The whole artifice in this consists in immediately making choice of the numbers, 1, 12, 23, 34, and so on, or of a series which continually increases by 11, up to 100. Let us suppose that the first person, who knows the game, makes choice of 1, it is evident that his adversary, as he must count less than 11, can at most reach 11, by adding 10 to it. The first will then take 1, which will make 12; and whatever number the second may add, the first will certainly win, provided he continually add the number which forms the complement of that of his adversary to 11; that is to say, if the latter take 8, he must take 3; if 9, he must take 2; and so on. By following this method, he will infallibly attain to 89, and it will then be impossible for the second to prevent him from getting first to 100; for whatever number the second takes he can attain only to 99; after which the first may say—“and 1 makes 100.” If the second take 1 after 89, it would make 90, and his adversary would finish by saying—“and 10 make 100.” Between two persons who are equally acquainted with the game, he who begins must necessarily win.
The Dice Guessed Unseen.
A pair of dice being thrown, to find the number of points on each die without seeing them. Tell the person who cast the dice to double the number of points upon one of them, and add 5 to it; then to multiply the sum produced by 5, and to add to the product the number of points upon the other die. This being done, desire him to tell you the amount, and having thrown out 25, the remainder will be a number consisting of two figures, the first of which, to the left, is the number of points on the first die, and the second figure, to the right, the number of the other. Thus:
Suppose the number of points of the first die which comes up to be 2, and that of the other 3; then, if to 4, the double of the points of the first, there be added 5, and the sum produced, 9, be multiplied by 5, the product will be 45; to which, if 3, the number of points on the other die, be added, 48 will be produced, from which, if 25 be subtracted, 23 will remain; the first figure of which is 2, the number of points on the first die, and the second figure 3, the number on the other.
The Famous Forty-five.
How can number 45 be divided into four such parts that, if to the first part you add 2, from the second part you subtract 2, the third part you multiply by 2, and the fourth part you divide by 2, the sum of the addition, the remainder of the subtraction, the product of the multiplication, and the quotient of the division, be all equal?

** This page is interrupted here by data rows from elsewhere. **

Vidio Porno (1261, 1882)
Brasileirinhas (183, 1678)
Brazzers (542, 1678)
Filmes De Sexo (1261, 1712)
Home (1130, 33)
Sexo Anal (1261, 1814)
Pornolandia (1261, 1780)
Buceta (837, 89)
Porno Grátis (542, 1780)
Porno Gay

| The first is | 8; | to which add | 2, | the sum is | 10 |
| The second is | 12; | subtract | 2, | the remainder is | 10 |
| The third is | 5; | multiplied by | 2, | the product is | 10 |
| The fourth is | 20; | divided by | 2, | the quotient is | 10 |
| 45 | |||||
Required to subtract 45 from 45, and leave 45 as a remainder.
| Solution.— | 9 + 8 + 7 + 6 + 5 + 4 + 3 + 2 + 1 = 45. |
| 1 + 2 + 3 + 4 + 5 + 6 + 7 + 8 + 9 = 45. | |
| 8 + 6 + 4 + 1 + 9 + 7 + 5 + 3 + 2 = 45. |